Temer sofre pressão dos governadores, que querem dividir responsabilidade pelo setor com a União, e de parlamentares da bancada da Segurança Pública, chamada de “bancada da bala”, encabeçada pelo deputado Alberto Fraga (DEM-DF). Fraga também é relator do projeto que institui o Sistema Único de Segurança Pública (Susp), um modelo que integra União, Estados e municípios no combate ao crime organizado.

Fraga explica que o projeto é basicamente uma padronização dos procedimentos policiais e a integração de todos os órgãos da segurança pública. Ele ressalta que o desenho ideal conjugaria a implantação do Susp com a criação do ministério exclusivo para o setor. Os presidentes da Câmara, Rodrigo Maia (DEM-RJ), e do Senado, Eunício Oliveira (MDB-CE), pediram apoio do governo a Temer pela aprovação do Susp no Congresso.

Um auxiliar presidencial observa que a nova pasta esvaziaria as atribuições do ministro da Justiça, Torquato Jardim. O Ministério da Segurança Pública atrairia para sua competência os controles da Polícia Federal, Polícia Rodoviária Federal e o Departamento Nacional Penitenciário (Depen).

Com a pasta da Justiça permaneceriam as áreas de defesa do consumidor, a política de estrangeiros e refugiados, políticas sobre drogas, defesa da concorrência e a proteção aos índios.

A escalada da violência intensificou a pressão pela criação da pasta.
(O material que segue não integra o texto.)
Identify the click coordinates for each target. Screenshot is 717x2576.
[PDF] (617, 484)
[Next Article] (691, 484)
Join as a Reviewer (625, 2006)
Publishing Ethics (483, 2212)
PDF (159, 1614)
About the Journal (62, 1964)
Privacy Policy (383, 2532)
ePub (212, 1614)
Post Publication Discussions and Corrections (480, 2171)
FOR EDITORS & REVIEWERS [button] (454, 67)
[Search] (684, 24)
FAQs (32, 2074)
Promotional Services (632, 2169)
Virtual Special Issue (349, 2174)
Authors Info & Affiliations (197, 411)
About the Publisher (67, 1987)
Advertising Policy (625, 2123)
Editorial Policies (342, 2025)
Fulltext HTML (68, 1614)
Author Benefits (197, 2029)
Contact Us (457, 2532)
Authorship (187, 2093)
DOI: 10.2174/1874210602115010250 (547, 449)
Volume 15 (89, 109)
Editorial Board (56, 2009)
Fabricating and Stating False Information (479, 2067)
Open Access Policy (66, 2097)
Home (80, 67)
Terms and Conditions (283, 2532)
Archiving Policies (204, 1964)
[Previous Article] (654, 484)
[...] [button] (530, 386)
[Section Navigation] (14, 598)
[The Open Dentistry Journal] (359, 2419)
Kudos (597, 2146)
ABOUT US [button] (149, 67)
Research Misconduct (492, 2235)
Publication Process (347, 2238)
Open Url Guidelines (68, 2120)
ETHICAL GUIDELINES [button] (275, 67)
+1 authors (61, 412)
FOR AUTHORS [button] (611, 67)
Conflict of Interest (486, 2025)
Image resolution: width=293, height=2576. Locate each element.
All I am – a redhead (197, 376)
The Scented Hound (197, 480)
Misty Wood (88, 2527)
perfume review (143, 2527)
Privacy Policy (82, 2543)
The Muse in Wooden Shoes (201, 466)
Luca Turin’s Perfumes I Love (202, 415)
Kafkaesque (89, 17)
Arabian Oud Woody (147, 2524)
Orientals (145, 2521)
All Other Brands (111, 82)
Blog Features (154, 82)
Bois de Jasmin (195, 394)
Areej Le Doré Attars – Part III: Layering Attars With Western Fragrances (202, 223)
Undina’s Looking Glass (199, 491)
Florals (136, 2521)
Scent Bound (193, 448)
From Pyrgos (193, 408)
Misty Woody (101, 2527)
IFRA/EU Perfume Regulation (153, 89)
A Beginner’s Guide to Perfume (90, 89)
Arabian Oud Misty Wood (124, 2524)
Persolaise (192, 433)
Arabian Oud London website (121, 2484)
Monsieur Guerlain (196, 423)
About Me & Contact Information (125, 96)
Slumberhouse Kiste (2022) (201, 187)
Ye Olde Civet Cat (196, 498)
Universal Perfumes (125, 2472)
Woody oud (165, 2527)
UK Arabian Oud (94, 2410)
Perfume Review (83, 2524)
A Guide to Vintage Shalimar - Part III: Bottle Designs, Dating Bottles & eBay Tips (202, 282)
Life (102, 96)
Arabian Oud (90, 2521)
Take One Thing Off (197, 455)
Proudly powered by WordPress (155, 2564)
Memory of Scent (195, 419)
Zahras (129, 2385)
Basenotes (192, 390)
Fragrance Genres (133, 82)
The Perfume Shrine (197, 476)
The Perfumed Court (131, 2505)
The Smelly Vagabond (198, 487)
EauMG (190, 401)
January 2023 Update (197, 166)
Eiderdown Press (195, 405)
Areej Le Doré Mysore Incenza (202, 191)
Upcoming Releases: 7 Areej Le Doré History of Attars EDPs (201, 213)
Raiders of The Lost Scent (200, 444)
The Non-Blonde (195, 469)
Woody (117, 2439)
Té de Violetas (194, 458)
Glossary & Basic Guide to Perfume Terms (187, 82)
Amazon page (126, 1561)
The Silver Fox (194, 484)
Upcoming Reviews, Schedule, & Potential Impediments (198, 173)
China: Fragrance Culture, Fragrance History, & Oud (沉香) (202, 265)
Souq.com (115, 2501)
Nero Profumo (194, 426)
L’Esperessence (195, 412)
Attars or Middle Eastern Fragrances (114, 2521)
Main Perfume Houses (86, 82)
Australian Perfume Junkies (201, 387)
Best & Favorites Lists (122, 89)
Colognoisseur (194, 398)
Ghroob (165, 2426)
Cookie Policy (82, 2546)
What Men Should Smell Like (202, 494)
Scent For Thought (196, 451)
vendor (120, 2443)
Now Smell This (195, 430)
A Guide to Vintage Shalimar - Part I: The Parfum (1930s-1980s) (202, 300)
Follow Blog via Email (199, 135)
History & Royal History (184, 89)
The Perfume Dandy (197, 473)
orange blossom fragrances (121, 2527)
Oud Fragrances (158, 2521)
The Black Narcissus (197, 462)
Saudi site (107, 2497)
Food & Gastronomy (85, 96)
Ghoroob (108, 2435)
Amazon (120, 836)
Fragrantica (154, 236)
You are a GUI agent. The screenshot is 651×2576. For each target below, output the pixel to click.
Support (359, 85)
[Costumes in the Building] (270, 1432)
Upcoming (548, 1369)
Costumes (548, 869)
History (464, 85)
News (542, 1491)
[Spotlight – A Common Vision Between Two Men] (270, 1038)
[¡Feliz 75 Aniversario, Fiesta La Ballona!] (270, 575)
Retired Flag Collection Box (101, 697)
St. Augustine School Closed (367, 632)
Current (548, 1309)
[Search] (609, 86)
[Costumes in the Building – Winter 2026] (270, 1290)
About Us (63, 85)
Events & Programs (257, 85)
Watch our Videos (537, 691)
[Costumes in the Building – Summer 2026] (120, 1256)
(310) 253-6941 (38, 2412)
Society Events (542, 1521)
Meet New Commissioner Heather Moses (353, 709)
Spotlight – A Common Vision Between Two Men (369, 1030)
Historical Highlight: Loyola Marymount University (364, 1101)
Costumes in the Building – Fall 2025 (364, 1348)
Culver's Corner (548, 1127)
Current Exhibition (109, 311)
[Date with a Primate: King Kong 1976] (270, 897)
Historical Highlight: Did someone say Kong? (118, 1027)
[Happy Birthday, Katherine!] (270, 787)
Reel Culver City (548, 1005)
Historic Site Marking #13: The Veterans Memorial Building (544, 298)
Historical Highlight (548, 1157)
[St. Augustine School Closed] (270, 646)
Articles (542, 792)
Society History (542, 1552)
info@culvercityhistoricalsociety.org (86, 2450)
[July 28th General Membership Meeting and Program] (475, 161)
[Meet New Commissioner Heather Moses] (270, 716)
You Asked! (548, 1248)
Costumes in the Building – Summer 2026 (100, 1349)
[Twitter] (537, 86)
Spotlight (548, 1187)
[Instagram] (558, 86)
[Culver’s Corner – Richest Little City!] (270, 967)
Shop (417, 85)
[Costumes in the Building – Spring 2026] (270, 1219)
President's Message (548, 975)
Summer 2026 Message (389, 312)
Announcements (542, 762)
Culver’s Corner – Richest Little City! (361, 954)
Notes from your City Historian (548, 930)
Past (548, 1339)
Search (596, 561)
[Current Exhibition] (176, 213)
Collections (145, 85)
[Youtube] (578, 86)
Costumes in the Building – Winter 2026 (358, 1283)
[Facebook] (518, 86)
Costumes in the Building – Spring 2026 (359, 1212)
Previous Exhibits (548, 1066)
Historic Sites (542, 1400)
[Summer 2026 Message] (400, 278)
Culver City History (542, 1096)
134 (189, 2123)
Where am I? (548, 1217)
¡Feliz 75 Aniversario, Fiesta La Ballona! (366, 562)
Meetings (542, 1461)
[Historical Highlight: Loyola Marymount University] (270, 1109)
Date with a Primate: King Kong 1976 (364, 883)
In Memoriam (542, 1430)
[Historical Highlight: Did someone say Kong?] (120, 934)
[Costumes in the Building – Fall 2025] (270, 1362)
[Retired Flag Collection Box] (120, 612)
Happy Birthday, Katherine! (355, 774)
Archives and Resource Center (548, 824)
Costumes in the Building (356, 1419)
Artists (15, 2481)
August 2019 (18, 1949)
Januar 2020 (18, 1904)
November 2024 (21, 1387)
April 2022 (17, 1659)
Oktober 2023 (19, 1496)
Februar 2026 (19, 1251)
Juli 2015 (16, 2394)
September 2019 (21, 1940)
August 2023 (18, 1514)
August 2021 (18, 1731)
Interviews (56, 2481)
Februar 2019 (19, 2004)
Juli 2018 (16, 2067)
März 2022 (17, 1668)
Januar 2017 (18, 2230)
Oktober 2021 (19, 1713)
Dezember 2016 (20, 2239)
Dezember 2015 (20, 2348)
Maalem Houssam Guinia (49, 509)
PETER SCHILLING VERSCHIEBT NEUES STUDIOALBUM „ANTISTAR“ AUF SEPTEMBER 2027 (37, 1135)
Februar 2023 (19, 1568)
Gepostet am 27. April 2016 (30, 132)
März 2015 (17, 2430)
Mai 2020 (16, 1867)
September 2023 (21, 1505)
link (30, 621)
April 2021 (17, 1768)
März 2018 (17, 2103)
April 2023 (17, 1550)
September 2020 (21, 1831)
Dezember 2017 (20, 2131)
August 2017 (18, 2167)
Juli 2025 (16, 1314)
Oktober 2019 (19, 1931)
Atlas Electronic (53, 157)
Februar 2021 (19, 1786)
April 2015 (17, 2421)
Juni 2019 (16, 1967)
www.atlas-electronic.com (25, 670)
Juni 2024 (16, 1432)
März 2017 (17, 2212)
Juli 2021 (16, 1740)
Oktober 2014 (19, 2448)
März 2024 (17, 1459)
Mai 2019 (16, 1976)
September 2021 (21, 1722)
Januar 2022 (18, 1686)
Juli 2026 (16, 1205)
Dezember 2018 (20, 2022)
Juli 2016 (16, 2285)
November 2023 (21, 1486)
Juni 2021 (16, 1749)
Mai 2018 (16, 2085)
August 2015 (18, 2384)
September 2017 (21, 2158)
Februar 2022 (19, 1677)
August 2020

Segundo a última edição do Mapa da Violência, de 2017, cinco pessoas são mortas a cada hora no Brasil. Em janeiro, os governos federal e do Rio de Janeiro anunciaram a elaboração de um plano integrado de segurança para o Estado. O documento que ficaria pronto em um mês ainda não saiu do papel. Para agravar o cenário, o governador Luiz Fernando Pezão declarou que o Estado “não estava preparado” para a onda de violência que atingiu cidadãos e turistas durante o Carnaval na capital fluminense.

No fim de janeiro, uma chacina deixou 14 mortos em uma festa em Fortaleza, o que levou o governador do Ceará, Camilo Santana (PT), a pedir reforços ao governo federal no combate à violência no Estado.

Ontem Marun reforçou que é possível aprovar a reforma da Previdência ainda em fevereiro, após reunião com Temer no Palácio da Alvorada. O ministro se reunirá hoje com o presidente da Câmara, Rodrigo Maia, para discutir o texto. Há pressão para criação de uma nova regra de transição específica para servidores que ingressaram antes de 2003.

“Continuamos confiantes de que é possível aprovar a reforma, temos o desafio de conquistar alguns votos, continuo trabalhando com a ideia de que faltam cerca de 40 votos, metade daqueles que se consideram indecisos”, disse o ministro. “Diante de um cenário como esse, não podemos declarar que é impossível aprovar a reforma”, completou.

Marun acrescentou que tentará reunir os líderes da base aliada na semana que vem para atualizar a contabilidade dos votos. “Isso tem que se resolver em fevereiro, entendemos que essa seja a data limite”, reafirmou. “Quem está contra a reforma são os desinformados e os que defendem suas próprias regalias”, concluiu.